**Given entries**
-=-=-=-=-

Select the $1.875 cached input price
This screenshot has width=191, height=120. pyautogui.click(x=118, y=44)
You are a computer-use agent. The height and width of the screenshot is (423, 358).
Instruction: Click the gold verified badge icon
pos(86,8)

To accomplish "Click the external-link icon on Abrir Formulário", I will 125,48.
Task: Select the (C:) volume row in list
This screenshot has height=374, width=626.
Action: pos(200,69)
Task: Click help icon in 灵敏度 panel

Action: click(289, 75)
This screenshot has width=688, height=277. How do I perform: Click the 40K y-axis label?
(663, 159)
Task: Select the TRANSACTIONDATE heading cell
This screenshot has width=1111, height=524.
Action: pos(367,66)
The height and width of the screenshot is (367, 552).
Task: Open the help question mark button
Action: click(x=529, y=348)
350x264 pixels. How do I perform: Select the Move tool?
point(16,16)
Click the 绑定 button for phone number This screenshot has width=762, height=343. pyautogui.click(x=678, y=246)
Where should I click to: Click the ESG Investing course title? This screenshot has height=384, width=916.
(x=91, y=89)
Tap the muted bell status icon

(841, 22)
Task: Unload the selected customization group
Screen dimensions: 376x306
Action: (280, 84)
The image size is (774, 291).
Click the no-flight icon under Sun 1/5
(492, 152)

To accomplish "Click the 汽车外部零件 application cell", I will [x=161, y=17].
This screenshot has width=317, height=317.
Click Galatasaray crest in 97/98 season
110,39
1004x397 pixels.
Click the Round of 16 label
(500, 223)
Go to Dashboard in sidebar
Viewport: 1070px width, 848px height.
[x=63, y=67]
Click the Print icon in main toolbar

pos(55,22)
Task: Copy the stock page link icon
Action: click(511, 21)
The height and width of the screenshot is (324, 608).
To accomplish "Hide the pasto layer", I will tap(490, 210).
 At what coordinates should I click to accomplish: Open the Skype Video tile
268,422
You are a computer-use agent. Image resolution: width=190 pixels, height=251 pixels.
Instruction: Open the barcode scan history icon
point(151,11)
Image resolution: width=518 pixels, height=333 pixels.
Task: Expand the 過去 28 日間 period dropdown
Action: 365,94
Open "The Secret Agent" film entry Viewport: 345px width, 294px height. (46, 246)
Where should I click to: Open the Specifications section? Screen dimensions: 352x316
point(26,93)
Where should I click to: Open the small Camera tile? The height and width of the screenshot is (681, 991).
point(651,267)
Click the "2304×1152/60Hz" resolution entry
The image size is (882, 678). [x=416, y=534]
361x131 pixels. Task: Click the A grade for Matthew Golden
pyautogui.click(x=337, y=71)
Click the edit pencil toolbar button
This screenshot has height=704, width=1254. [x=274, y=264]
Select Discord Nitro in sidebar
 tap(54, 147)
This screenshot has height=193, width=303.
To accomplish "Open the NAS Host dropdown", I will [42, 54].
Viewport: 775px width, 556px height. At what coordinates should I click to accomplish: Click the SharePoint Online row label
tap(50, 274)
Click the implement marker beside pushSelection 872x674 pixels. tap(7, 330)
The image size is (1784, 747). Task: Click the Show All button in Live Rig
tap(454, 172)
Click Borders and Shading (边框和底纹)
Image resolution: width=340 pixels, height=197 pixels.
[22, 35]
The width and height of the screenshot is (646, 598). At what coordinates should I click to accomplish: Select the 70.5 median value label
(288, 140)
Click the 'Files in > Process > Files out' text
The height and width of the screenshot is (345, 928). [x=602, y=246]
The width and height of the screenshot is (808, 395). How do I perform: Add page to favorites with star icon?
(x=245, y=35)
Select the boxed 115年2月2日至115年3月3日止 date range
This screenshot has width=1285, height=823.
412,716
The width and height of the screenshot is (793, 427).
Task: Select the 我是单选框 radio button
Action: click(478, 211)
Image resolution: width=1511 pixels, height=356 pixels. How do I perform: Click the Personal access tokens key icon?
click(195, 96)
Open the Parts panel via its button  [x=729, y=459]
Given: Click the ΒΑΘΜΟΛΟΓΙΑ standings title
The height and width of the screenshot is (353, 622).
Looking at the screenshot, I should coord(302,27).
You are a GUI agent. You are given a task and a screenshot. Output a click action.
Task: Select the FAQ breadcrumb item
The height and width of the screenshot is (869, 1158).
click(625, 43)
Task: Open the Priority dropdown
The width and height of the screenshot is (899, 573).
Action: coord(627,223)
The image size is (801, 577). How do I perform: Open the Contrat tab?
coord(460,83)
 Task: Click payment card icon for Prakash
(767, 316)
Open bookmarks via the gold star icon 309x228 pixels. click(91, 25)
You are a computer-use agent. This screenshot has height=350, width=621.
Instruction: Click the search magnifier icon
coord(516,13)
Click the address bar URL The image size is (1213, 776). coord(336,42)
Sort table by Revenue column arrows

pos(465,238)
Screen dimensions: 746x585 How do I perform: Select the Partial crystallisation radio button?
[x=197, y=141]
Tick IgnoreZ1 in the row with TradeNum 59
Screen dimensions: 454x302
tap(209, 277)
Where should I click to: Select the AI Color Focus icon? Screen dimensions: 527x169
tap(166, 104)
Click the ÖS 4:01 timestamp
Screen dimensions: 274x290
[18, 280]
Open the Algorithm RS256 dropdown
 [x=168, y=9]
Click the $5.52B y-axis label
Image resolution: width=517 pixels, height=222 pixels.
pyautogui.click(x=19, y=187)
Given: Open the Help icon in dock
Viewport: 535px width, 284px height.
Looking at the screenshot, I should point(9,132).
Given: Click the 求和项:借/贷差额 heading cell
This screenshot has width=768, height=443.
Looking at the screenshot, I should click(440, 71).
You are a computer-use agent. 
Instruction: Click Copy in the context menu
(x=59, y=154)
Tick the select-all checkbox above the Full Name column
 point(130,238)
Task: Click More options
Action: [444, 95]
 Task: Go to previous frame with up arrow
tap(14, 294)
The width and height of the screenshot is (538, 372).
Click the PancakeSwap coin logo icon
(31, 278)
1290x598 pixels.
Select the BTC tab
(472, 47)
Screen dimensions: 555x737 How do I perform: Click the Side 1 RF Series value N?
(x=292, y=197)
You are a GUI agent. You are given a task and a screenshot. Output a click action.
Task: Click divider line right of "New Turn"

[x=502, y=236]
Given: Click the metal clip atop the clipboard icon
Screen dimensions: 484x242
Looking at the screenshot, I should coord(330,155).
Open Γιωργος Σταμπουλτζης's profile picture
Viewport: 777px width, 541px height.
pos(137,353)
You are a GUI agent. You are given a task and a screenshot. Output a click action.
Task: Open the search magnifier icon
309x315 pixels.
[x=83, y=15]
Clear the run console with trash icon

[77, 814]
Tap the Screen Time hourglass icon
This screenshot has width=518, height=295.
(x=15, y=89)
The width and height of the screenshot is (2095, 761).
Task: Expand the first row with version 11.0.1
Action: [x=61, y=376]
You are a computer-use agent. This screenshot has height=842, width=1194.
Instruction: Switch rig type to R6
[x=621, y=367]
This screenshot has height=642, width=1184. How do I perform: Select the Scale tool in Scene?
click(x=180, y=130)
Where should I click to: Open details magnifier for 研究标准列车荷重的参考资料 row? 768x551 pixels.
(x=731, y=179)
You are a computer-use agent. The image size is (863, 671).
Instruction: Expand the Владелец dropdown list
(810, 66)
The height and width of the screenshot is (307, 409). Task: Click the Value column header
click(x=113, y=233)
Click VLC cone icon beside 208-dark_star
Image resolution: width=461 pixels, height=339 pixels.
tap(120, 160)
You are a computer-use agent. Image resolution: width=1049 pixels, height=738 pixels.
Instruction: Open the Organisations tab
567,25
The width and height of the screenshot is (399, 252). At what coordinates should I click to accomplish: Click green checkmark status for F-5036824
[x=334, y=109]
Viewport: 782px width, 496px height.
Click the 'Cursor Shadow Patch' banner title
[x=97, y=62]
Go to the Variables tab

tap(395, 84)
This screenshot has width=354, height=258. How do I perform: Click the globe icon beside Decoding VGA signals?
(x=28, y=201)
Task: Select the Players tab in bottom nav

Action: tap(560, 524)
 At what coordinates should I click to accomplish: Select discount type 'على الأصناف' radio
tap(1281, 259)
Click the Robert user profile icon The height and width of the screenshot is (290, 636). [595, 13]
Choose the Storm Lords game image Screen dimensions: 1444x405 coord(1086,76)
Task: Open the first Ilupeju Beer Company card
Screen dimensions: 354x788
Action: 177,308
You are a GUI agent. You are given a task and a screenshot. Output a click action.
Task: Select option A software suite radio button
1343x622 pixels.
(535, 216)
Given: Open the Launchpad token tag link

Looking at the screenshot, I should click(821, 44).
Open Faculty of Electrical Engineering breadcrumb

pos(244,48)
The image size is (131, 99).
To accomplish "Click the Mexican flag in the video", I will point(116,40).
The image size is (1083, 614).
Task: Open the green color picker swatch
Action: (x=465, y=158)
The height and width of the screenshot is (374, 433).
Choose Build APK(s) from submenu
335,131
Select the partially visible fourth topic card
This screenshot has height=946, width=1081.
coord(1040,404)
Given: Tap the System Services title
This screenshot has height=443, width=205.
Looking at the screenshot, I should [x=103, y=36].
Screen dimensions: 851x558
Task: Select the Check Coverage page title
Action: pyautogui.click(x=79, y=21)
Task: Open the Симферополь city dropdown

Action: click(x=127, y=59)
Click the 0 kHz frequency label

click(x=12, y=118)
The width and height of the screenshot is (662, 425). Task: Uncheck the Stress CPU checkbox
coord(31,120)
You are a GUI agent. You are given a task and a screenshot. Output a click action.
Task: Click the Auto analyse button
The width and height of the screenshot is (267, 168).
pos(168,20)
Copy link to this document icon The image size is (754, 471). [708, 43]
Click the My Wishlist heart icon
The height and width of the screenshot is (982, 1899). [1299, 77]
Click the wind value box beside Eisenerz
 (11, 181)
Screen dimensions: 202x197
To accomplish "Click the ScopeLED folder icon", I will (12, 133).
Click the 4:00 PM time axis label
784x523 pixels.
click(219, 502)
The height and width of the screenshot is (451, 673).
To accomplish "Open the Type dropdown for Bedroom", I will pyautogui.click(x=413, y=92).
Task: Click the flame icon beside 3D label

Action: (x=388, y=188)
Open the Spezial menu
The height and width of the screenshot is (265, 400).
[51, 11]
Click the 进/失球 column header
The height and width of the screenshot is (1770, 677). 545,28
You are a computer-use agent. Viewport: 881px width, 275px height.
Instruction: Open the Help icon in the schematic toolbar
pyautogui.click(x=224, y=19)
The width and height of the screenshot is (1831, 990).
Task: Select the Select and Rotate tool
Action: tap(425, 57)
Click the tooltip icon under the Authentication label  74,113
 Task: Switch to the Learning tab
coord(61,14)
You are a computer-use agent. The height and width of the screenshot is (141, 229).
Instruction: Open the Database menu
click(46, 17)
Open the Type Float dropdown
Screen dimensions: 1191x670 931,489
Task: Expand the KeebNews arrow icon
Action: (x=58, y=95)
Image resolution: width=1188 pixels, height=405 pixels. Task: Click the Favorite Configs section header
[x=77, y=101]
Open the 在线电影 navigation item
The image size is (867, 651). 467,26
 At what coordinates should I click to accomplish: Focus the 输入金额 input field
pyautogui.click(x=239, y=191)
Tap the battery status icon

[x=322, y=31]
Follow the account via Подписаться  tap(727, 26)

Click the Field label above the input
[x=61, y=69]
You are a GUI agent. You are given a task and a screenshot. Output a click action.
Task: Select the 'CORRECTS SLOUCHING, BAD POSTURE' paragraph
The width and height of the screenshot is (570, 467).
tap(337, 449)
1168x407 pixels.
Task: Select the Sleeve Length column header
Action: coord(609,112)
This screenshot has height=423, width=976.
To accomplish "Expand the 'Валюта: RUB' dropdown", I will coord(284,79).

-=-=-=-=-

Retype the lines of the material from the one containing "Task: Select the 'CORRECTS" through the last line, exactly, and give no other lines.

Task: Select the 'CORRECTS SLOUCHING, BAD POSTURE' paragraph
The width and height of the screenshot is (570, 467).
tap(337, 449)
1168x407 pixels.
Task: Select the Sleeve Length column header
Action: coord(609,112)
This screenshot has height=423, width=976.
To accomplish "Expand the 'Валюта: RUB' dropdown", I will coord(284,79).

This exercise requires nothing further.